## WHAT TO WORK ON:
Reproduce all records exactly.

## PROVIDED DATA:
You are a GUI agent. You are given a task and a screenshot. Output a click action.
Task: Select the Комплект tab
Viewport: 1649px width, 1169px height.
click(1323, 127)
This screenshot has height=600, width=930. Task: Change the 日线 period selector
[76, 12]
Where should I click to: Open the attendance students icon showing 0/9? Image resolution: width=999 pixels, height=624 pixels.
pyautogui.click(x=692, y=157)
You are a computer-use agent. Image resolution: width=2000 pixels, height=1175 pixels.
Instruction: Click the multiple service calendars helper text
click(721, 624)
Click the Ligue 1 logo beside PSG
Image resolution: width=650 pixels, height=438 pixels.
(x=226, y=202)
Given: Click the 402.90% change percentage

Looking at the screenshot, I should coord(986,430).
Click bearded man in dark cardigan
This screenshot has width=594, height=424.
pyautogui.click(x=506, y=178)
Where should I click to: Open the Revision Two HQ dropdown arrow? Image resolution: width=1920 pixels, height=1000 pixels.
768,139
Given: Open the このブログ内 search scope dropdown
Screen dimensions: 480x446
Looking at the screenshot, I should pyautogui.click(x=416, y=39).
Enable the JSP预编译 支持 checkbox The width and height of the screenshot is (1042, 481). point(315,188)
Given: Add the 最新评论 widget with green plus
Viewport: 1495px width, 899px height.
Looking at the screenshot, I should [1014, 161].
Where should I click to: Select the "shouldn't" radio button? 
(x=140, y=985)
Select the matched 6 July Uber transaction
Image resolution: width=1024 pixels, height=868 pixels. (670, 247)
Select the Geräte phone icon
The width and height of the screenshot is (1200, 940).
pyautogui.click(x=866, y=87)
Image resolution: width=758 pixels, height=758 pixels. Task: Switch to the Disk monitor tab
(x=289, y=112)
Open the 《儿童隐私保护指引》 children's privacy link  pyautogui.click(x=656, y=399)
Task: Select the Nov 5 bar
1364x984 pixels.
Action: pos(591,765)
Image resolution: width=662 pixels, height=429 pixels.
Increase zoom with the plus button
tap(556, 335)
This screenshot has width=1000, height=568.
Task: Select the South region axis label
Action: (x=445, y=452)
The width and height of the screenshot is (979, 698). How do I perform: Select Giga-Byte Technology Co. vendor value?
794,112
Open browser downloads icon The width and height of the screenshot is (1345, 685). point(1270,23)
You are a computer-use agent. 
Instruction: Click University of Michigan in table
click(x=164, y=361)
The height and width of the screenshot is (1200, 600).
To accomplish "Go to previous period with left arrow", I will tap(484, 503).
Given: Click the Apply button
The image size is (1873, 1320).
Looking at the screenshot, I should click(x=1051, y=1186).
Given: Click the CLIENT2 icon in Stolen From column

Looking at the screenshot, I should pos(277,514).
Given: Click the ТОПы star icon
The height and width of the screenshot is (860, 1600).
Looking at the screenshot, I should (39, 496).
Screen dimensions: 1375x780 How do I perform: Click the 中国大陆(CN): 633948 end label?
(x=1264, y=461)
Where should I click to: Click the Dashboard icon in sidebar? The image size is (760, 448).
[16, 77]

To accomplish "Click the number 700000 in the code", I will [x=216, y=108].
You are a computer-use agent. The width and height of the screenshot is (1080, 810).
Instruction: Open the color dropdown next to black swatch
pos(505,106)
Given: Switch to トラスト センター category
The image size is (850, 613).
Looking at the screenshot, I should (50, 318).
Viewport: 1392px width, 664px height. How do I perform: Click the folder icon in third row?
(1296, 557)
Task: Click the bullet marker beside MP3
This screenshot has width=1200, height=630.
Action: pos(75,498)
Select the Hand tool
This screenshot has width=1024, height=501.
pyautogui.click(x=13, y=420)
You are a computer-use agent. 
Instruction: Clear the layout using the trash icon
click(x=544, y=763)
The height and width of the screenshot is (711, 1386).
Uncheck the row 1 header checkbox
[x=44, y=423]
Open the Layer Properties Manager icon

## ANSWER FOR THE TASK:
You are a GUI agent. You are given a task and a screenshot. Output a click action.
Task: Select the Комплект tab
Viewport: 1649px width, 1169px height.
click(1323, 127)
This screenshot has height=600, width=930. Task: Change the 日线 period selector
[76, 12]
Where should I click to: Open the attendance students icon showing 0/9? Image resolution: width=999 pixels, height=624 pixels.
pyautogui.click(x=692, y=157)
You are a computer-use agent. Image resolution: width=2000 pixels, height=1175 pixels.
Instruction: Click the multiple service calendars helper text
click(721, 624)
Click the Ligue 1 logo beside PSG
Image resolution: width=650 pixels, height=438 pixels.
(x=226, y=202)
Given: Click the 402.90% change percentage

Looking at the screenshot, I should coord(986,430).
Click bearded man in dark cardigan
This screenshot has width=594, height=424.
pyautogui.click(x=506, y=178)
Where should I click to: Open the Revision Two HQ dropdown arrow? Image resolution: width=1920 pixels, height=1000 pixels.
768,139
Given: Open the このブログ内 search scope dropdown
Screen dimensions: 480x446
Looking at the screenshot, I should pyautogui.click(x=416, y=39).
Enable the JSP预编译 支持 checkbox The width and height of the screenshot is (1042, 481). point(315,188)
Given: Add the 最新评论 widget with green plus
Viewport: 1495px width, 899px height.
Looking at the screenshot, I should [1014, 161].
Where should I click to: Select the "shouldn't" radio button? 
(x=140, y=985)
Select the matched 6 July Uber transaction
Image resolution: width=1024 pixels, height=868 pixels. (670, 247)
Select the Geräte phone icon
The width and height of the screenshot is (1200, 940).
pyautogui.click(x=866, y=87)
Image resolution: width=758 pixels, height=758 pixels. Task: Switch to the Disk monitor tab
(x=289, y=112)
Open the 《儿童隐私保护指引》 children's privacy link  pyautogui.click(x=656, y=399)
Task: Select the Nov 5 bar
1364x984 pixels.
Action: pos(591,765)
Image resolution: width=662 pixels, height=429 pixels.
Increase zoom with the plus button
tap(556, 335)
This screenshot has width=1000, height=568.
Task: Select the South region axis label
Action: (x=445, y=452)
The width and height of the screenshot is (979, 698). How do I perform: Select Giga-Byte Technology Co. vendor value?
794,112
Open browser downloads icon The width and height of the screenshot is (1345, 685). point(1270,23)
You are a computer-use agent. 
Instruction: Click University of Michigan in table
click(x=164, y=361)
The height and width of the screenshot is (1200, 600).
To accomplish "Go to previous period with left arrow", I will tap(484, 503).
Given: Click the Apply button
The image size is (1873, 1320).
Looking at the screenshot, I should click(x=1051, y=1186).
Given: Click the CLIENT2 icon in Stolen From column

Looking at the screenshot, I should pos(277,514).
Given: Click the ТОПы star icon
The height and width of the screenshot is (860, 1600).
Looking at the screenshot, I should (39, 496).
Screen dimensions: 1375x780 How do I perform: Click the 中国大陆(CN): 633948 end label?
(x=1264, y=461)
Where should I click to: Click the Dashboard icon in sidebar? The image size is (760, 448).
[16, 77]

To accomplish "Click the number 700000 in the code", I will [x=216, y=108].
You are a computer-use agent. The width and height of the screenshot is (1080, 810).
Instruction: Open the color dropdown next to black swatch
pos(505,106)
Given: Switch to トラスト センター category
The image size is (850, 613).
Looking at the screenshot, I should (50, 318).
Viewport: 1392px width, 664px height. How do I perform: Click the folder icon in third row?
(1296, 557)
Task: Click the bullet marker beside MP3
This screenshot has width=1200, height=630.
Action: pos(75,498)
Select the Hand tool
This screenshot has width=1024, height=501.
pyautogui.click(x=13, y=420)
You are a computer-use agent. 
Instruction: Clear the layout using the trash icon
click(x=544, y=763)
The height and width of the screenshot is (711, 1386).
Uncheck the row 1 header checkbox
[x=44, y=423]
Open the Layer Properties Manager icon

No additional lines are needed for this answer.